**Exercise task:** Starting with the line that contains "800x768 pixels. How" and going on through the last line, write the lines out again, substituting "key" for "legend" and changing nothing else. Leave the pictures out of your answer.

**Records:**
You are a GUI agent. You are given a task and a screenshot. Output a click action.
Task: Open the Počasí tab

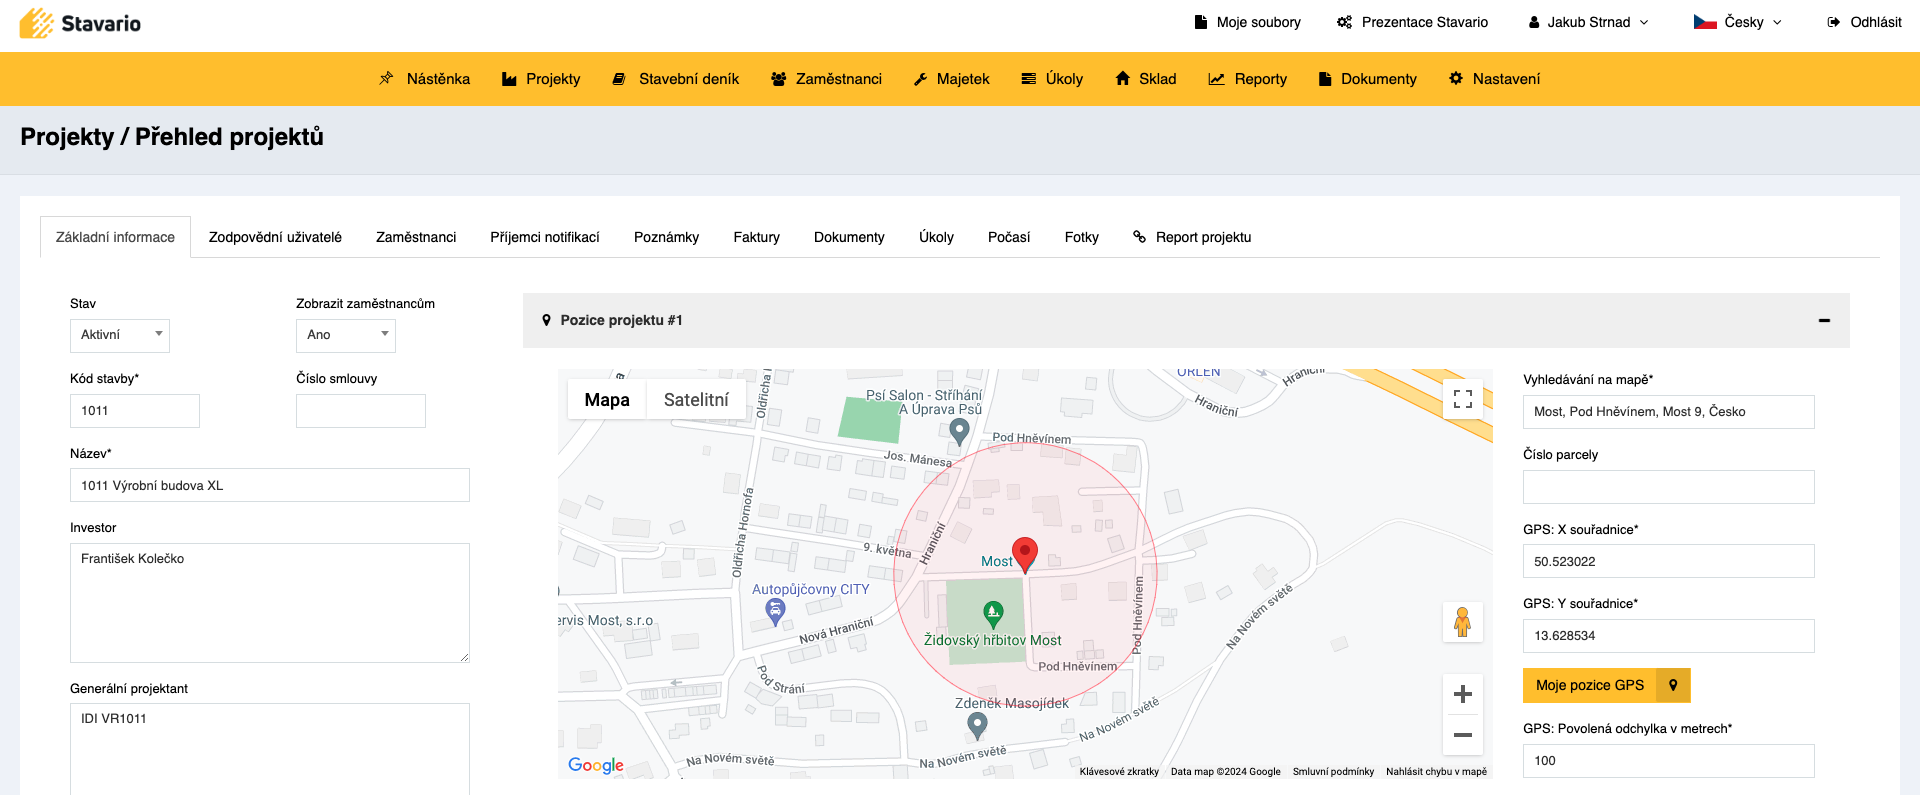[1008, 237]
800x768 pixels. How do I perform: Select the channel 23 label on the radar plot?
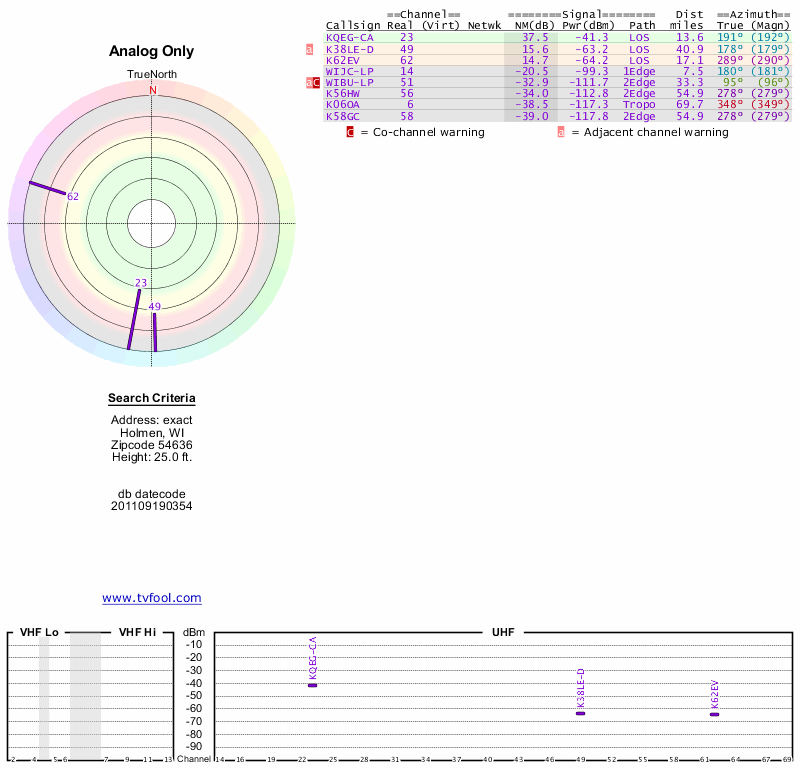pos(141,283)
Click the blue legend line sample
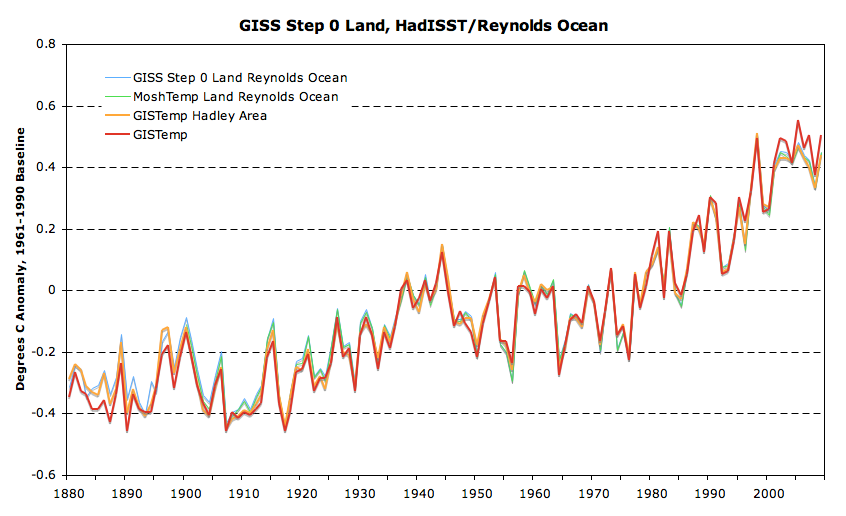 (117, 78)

**Exercise result:**
800x768 pixels. How do I perform: Select the channel 23 label on the radar plot?
pos(141,283)
Click the blue key line sample
 (117, 78)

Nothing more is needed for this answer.